[Consignes]
(a) Selon le texte sur le financement européen de la recherche, quelle part des frais de recherche et développement est remboursée aux PME ?
(b) Modifiez un passage du texte sur le financement européen de la recherche en remplaçant « à la pelle » par « en grand nombre ». Commencez aux mots « Un vrai pactole: pendant » et arrêtez-vous après « su convaincre Bruxelles. ».

Faire financer sa recherche et développement par l’Etat? C’est possible, grâce à des soutiens européens. Les entreprises suisses malignes savent en profiter.
Un vrai pactole: pendant cinq ans, la petite Atheris de Genève a pu gérer un projet à 18 millions d’euros financé par l’Union européenne. L’entreprise de biotechnologie de 15 personnes en a profité pour établir des collaborations avec des instituts de pointe, faire des découvertes à la pelle et créer deux spin-off (voir le portrait ci-dessous). Tout cela grâce à un projet bien ficelé qui a su convaincre Bruxelles.
Car la Suisse fait intégralement partie des programmes de recherche de l’Union européenne — et ce ne sont pas seulement les scientifiques universitaires qui en profitent. De nombreux instruments de soutien ont pour but de mettre au point des produits concrets et encouragent la participation non seulement de start-up, mais également de société matures. Une partie des frais de recherche et développement est remboursée: 75% pour les PME, 50% pour les grandes entreprises.

[Données fournies]
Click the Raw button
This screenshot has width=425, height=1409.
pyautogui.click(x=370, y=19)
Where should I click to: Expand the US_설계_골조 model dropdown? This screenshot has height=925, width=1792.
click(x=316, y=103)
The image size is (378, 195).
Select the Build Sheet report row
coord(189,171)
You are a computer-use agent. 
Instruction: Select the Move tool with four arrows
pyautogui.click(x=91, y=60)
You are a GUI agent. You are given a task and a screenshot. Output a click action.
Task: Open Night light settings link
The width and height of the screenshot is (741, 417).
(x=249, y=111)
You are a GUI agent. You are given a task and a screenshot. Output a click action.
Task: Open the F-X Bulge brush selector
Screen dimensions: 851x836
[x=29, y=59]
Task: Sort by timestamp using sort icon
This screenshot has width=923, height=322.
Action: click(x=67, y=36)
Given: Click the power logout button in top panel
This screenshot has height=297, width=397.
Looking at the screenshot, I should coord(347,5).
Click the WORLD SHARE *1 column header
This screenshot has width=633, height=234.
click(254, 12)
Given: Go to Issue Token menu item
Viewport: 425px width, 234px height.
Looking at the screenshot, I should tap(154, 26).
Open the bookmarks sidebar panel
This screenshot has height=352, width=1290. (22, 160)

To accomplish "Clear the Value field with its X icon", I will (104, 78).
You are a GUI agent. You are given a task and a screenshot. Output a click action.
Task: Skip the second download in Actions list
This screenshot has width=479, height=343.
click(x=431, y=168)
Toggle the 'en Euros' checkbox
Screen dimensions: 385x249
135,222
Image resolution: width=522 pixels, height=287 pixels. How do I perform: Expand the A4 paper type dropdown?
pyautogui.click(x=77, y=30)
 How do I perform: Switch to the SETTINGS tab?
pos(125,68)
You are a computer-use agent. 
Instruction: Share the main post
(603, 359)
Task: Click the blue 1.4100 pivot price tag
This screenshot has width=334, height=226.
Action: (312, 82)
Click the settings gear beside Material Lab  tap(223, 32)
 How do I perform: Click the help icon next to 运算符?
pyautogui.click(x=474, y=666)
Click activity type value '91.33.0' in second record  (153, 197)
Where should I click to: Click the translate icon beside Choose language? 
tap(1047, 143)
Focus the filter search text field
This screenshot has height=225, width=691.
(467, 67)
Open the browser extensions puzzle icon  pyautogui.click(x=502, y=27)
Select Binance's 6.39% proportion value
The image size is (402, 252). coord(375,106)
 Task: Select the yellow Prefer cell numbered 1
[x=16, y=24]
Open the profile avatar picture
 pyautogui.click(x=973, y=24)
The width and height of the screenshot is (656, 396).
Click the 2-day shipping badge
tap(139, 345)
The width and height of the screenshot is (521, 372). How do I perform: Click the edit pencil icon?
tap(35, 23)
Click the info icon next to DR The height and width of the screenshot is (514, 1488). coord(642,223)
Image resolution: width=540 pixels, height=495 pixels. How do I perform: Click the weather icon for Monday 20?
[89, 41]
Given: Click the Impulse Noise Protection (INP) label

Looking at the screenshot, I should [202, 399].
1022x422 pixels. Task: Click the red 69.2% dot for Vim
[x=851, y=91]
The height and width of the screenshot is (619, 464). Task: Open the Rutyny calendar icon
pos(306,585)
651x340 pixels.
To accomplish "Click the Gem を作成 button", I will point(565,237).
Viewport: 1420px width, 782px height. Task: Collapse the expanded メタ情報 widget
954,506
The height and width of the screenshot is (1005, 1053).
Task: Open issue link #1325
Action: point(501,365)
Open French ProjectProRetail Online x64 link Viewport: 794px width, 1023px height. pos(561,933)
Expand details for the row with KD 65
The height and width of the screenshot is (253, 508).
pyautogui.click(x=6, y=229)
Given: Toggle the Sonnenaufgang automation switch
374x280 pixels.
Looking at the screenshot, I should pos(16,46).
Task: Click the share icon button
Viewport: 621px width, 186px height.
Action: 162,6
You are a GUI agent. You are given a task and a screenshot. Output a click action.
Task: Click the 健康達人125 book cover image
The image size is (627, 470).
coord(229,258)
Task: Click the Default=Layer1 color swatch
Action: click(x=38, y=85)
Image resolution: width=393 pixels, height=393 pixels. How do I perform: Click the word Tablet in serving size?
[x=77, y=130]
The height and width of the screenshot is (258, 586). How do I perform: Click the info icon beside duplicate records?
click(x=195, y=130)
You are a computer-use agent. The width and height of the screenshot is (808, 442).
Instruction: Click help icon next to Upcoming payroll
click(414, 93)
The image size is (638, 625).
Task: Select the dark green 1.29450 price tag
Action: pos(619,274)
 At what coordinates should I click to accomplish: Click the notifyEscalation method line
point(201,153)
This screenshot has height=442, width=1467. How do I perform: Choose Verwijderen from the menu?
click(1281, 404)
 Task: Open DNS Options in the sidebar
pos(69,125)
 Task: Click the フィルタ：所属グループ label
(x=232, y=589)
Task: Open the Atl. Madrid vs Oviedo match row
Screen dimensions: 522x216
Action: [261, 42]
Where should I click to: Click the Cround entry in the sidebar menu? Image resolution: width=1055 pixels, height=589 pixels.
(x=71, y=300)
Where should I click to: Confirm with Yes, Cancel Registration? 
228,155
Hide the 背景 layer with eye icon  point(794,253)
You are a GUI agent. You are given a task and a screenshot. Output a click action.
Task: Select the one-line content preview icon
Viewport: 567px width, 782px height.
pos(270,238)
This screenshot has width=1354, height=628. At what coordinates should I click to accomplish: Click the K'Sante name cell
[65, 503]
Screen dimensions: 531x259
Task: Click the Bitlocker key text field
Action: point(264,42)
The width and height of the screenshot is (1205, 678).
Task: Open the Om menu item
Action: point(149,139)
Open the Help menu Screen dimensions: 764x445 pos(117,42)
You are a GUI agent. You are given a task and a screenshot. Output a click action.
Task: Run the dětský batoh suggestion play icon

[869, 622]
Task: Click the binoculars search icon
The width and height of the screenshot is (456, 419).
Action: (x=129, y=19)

[Réponses]
(a) 75% des frais de recherche et développement.

(b)
Un vrai pactole: pendant cinq ans, la petite Atheris de Genève a pu gérer un projet à 18 millions d’euros financé par l’Union européenne. L’entreprise de biotechnologie de 15 personnes en a profité pour établir des collaborations avec des instituts de pointe, faire des découvertes en grand nombre et créer deux spin-off (voir le portrait ci-dessous). Tout cela grâce à un projet bien ficelé qui a su convaincre Bruxelles.